Jospong Group
- Company type: Private Conglomerate
- Industry: Investments
- Founded: 1995; 31 years ago
- Headquarters: Accra, Ghana
- Key people: Joseph Siaw Agyepong Executive Chairman
- Products: ICT, sanitation, insurance, banking, real estate, domestic services, manufacturing, construction, automobile sales, logistics, agriculture, agro-processing etc.
- Website: Homepage

= Jospong Group =

Ghanaian business conglomerate

The Jospong Group of Companies, commonly referred to as the Jospong Group, is a privately owned conglomerate in Ghana. Joseph Siaw Agyepong, a Ghanaian businessman, is the founder of the group and is a shareholder in each of the companies in the Group. He serves as the executive chairman of the group.

==Overview==
As of , Jospong Group is a "diversified holding company", with active subsidiaries in Africa and Asia. The group has interests in at least 14 economic sectors with majority of activity in waste management.

With over 60 subsidiary companies, the group subsidiaries are grouped into five clusters. The group's business affairs are controlled by an Apex Board. Each of the five business clusters are overseen by a chief operating officer (COO), with an Apex COO overseeing all five clusters.

==History==
The group started as a printing press circa 1995, according to Ghanaian sources. Zoomlion Ghana Limited, which initially focused on waste management services, is one of the earlier companies to be established. The group continued to diversify and as of March 2024 it comprised over 60 diverse companies. The group's businesses include waste management, construction, real estate, logistics, finance, and manufacturing among others.

==Jospong Group clusters==
Administratively, the group's businesses are grouped into the following five clusters:

- Environment and Sanitation
This is the largest cluster, accounting for 60 percent of the group's operations. The Group collaborates with other entities in the Africa, Middle East and Asia regions, in the sectors of water supply and sanitation.

- Commercial and Allied Services
This is the second-largest cluster and is responsible for 16 percent of group profits.

- Technical and Logistics
This cluster comprises 13 subsidiary companies as of February 2023.

- Information and Communication Technology
The subsidiary companies in this cluster include (a) Melchia Investment Centers (b) Subah Infosolution (c) DocuPro and (d) Data Bank.

- Financial Services
The Jospong Group is an investor in OmniBSIC Bank, Millenium Insurance, Cosmopolitan Insurance, Union Capital and two other financial services companies.

==Developments==

===Waste management===
In February 2024, the Lagos State government signed a memorandum of understanding (MOU) with the Jospong Group for the latter to handle the solid and fluid waste generated in the state. Lagos State, with a population of approximately 17.6 million inhabitants generates an estimated 13,000 tonnes of solid and liquid waste everyday according to the Lagos Waste Management Agency (Lawma).

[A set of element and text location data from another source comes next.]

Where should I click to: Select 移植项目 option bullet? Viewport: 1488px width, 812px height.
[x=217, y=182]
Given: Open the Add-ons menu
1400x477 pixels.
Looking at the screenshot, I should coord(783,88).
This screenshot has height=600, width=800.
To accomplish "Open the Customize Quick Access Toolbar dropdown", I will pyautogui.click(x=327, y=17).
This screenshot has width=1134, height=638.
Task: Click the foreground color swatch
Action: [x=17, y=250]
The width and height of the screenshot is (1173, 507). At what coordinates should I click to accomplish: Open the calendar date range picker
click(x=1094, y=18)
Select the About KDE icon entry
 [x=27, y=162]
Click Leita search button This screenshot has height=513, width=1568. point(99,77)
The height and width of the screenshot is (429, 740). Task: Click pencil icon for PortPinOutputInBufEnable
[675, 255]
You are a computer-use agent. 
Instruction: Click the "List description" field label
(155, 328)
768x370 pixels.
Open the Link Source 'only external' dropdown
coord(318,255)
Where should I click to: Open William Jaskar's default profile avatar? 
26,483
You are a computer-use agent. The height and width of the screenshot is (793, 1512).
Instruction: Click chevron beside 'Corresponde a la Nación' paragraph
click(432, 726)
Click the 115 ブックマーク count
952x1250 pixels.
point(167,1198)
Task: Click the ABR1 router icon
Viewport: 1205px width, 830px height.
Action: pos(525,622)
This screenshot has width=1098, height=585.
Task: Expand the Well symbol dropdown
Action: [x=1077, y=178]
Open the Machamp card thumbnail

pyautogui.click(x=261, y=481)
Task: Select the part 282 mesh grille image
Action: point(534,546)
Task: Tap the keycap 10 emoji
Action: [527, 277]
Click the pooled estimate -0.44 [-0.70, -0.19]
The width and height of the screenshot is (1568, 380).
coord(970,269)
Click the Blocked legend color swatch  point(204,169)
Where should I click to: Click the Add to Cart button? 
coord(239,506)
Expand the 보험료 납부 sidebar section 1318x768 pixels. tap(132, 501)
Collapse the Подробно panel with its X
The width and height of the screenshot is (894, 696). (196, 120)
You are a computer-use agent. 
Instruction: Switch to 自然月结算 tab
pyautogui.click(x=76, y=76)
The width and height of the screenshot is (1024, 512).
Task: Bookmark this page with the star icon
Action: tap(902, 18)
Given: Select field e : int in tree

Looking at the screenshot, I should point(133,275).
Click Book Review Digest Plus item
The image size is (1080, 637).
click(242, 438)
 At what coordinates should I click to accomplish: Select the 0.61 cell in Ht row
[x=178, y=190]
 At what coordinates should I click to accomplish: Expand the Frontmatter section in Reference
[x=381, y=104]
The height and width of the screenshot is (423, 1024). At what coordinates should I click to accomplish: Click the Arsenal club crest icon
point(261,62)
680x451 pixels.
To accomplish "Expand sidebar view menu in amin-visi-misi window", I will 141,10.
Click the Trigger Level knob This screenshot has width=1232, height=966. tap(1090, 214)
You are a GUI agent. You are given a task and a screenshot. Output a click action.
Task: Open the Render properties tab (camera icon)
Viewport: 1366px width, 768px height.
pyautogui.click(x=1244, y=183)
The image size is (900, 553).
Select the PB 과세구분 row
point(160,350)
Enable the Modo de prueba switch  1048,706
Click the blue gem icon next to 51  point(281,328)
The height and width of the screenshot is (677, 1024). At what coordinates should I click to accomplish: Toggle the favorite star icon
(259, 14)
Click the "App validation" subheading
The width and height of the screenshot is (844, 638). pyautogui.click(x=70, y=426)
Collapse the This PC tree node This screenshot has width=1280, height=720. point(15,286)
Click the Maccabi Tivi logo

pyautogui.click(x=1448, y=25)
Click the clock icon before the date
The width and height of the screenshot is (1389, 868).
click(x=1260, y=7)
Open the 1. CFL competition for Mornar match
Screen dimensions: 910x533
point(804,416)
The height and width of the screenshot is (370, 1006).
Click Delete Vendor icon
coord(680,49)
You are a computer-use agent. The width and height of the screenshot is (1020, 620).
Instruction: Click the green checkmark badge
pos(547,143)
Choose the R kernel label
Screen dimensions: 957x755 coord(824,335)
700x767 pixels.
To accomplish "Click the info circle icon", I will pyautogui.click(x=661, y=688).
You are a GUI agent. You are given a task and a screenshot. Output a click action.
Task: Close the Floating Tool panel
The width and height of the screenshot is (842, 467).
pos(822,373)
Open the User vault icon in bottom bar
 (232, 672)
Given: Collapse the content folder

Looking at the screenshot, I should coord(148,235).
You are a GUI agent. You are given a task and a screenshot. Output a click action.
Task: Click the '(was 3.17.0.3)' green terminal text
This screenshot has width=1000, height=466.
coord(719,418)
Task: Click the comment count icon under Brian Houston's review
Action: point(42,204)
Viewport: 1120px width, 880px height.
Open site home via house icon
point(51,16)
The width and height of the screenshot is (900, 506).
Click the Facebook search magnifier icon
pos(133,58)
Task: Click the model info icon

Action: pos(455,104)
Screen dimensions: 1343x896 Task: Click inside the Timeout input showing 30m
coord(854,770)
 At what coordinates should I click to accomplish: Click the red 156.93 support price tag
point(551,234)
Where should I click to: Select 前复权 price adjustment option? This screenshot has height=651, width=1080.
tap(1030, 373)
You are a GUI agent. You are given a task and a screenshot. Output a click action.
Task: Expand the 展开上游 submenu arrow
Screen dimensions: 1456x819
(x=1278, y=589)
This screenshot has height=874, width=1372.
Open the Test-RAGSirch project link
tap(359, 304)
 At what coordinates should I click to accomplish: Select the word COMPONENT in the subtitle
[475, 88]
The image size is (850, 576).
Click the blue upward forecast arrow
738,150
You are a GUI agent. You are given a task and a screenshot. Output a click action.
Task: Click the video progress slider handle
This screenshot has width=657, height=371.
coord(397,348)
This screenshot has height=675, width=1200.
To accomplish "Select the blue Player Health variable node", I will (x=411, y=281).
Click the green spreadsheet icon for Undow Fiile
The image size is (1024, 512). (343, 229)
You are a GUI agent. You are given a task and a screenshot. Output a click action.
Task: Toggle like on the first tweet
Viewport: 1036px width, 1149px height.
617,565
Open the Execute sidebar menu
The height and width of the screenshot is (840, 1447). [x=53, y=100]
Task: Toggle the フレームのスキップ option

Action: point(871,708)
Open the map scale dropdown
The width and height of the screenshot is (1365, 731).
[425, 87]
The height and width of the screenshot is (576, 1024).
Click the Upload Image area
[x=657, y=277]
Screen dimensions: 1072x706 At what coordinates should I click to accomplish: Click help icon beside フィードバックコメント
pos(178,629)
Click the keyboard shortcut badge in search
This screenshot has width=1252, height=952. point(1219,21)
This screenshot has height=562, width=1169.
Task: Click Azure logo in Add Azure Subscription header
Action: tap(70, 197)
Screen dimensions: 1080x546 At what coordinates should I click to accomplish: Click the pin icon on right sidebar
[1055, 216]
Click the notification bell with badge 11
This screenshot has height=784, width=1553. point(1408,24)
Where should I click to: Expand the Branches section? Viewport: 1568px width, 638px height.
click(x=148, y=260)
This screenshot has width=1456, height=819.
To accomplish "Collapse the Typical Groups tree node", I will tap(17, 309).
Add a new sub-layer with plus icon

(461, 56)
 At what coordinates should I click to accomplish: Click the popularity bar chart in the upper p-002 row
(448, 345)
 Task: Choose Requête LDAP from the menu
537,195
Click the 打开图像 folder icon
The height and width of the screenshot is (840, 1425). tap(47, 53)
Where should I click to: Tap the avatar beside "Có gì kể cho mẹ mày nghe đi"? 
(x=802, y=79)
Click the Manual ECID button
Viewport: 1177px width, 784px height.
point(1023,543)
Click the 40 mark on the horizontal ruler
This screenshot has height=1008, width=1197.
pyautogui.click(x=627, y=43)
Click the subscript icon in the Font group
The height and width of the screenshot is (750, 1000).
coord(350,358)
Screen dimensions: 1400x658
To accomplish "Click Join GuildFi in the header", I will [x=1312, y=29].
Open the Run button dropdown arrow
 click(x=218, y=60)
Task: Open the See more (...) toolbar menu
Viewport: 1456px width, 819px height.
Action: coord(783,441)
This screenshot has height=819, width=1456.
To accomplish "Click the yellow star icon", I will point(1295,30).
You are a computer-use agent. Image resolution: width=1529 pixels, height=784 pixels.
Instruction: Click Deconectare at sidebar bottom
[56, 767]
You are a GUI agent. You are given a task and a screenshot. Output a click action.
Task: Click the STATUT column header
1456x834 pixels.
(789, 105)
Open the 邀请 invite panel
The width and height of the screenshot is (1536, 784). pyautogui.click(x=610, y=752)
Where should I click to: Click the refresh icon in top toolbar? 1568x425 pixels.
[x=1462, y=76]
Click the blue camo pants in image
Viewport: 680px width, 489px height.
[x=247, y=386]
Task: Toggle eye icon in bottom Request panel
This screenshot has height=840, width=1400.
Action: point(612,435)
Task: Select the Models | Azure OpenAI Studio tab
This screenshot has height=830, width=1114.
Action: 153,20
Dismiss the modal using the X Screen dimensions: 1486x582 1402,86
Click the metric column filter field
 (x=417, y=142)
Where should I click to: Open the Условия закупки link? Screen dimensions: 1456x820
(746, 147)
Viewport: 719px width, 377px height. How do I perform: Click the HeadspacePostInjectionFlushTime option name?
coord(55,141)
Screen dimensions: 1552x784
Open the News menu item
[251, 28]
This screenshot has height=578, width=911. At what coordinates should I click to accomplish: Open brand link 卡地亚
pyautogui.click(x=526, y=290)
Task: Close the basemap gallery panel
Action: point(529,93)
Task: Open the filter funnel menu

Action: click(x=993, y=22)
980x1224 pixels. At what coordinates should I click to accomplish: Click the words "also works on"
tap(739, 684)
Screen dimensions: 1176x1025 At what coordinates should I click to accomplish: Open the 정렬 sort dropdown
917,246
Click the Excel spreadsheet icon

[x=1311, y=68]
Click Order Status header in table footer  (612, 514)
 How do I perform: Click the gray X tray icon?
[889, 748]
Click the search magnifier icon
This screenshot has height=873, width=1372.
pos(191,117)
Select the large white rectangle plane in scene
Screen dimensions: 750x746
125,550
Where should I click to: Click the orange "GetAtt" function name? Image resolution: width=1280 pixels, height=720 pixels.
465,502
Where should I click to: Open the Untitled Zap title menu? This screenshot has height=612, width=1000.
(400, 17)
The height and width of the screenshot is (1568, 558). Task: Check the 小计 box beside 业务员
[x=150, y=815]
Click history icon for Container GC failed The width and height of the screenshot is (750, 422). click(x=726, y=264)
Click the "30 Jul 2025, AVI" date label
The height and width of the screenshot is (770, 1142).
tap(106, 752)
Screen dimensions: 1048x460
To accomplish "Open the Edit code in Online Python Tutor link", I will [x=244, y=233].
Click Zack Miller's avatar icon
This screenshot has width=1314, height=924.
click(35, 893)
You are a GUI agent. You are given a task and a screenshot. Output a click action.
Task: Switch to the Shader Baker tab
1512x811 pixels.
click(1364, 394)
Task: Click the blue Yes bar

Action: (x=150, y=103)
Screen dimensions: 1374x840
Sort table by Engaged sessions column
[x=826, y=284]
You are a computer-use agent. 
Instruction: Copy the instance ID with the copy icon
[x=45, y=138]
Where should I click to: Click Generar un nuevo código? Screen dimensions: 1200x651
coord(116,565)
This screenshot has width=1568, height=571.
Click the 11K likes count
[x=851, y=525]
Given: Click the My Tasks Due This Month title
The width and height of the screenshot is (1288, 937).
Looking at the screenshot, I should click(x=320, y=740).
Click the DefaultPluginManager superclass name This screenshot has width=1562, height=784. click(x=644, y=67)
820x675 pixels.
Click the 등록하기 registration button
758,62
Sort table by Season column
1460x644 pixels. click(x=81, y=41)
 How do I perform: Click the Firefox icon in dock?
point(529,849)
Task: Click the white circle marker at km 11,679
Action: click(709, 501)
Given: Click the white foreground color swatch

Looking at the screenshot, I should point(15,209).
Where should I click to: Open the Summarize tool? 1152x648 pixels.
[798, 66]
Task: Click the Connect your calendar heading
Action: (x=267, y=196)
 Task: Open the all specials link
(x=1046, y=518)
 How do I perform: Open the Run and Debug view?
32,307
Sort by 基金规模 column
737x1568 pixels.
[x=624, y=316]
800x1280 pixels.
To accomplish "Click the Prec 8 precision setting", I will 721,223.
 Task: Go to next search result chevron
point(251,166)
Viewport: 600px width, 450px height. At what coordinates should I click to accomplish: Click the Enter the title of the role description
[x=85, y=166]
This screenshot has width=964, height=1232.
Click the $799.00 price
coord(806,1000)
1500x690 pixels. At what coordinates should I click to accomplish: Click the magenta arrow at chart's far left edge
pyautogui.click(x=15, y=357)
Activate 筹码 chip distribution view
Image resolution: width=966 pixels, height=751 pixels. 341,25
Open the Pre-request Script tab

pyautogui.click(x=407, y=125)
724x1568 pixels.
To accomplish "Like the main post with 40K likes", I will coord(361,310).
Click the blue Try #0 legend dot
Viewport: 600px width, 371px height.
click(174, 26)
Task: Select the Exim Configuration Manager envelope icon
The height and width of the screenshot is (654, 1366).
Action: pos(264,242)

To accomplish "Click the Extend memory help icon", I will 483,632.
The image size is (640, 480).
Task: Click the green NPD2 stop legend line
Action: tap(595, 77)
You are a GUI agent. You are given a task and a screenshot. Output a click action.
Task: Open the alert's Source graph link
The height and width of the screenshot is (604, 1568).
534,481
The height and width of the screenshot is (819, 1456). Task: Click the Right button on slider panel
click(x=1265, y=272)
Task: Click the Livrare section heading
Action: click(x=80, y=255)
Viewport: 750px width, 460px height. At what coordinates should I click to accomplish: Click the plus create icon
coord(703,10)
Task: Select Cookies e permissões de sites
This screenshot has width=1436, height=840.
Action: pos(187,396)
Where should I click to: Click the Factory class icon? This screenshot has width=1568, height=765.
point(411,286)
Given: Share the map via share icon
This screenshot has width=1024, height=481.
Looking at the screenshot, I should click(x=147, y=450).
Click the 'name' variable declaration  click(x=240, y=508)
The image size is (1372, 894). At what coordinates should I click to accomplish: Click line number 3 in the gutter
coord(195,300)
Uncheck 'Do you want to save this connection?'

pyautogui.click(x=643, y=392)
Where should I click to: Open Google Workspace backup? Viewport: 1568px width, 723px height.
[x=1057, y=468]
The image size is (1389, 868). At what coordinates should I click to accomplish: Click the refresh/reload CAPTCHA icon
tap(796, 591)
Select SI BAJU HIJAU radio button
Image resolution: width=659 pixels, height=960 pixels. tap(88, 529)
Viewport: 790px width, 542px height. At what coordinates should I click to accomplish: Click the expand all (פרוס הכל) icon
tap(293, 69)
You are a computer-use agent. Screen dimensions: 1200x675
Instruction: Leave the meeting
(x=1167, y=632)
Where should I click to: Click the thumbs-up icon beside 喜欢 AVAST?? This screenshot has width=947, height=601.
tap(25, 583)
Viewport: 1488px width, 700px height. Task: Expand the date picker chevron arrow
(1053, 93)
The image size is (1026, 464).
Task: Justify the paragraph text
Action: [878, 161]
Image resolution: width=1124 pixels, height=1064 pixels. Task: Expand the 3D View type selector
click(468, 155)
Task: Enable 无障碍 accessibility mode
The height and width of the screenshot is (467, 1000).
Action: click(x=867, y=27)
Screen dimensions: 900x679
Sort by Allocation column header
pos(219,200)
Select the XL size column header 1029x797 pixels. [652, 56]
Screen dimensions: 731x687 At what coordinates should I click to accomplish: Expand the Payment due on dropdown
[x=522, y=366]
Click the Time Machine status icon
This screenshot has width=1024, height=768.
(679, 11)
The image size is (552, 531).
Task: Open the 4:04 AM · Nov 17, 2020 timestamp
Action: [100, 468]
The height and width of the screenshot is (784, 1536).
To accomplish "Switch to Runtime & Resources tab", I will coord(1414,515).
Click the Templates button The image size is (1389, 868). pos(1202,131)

On 8 October 2024, Kabuye Kyofatogabye, the Ugandan state minister for the capital city authority (KCCA), symbolically handed over the Kiteezi Landfill to Joseph Agyempong, the executive chairman of the Jospong Group so that the group would start a recycling and fertilizer plant at the site. Physical work is expected to begin in March 2025.

===Automobile distributorship===
In March 2024, Jospong Group signed an agreement with VinFast, a Vietnamese manufacturer of electric automobiles, assigning Jospong as the exclusive distributor of those vehicles in Ghana and West Africa.

==Jospong Internship Program==
The group, together with Harvard University conduct a summer program referred to as the "Jospong Internship Program", lasting eight weeks from early June until early August. The competitive program is open to Harvard undergraduates in either Year 3 (Juniors) or Year 4 (Seniors).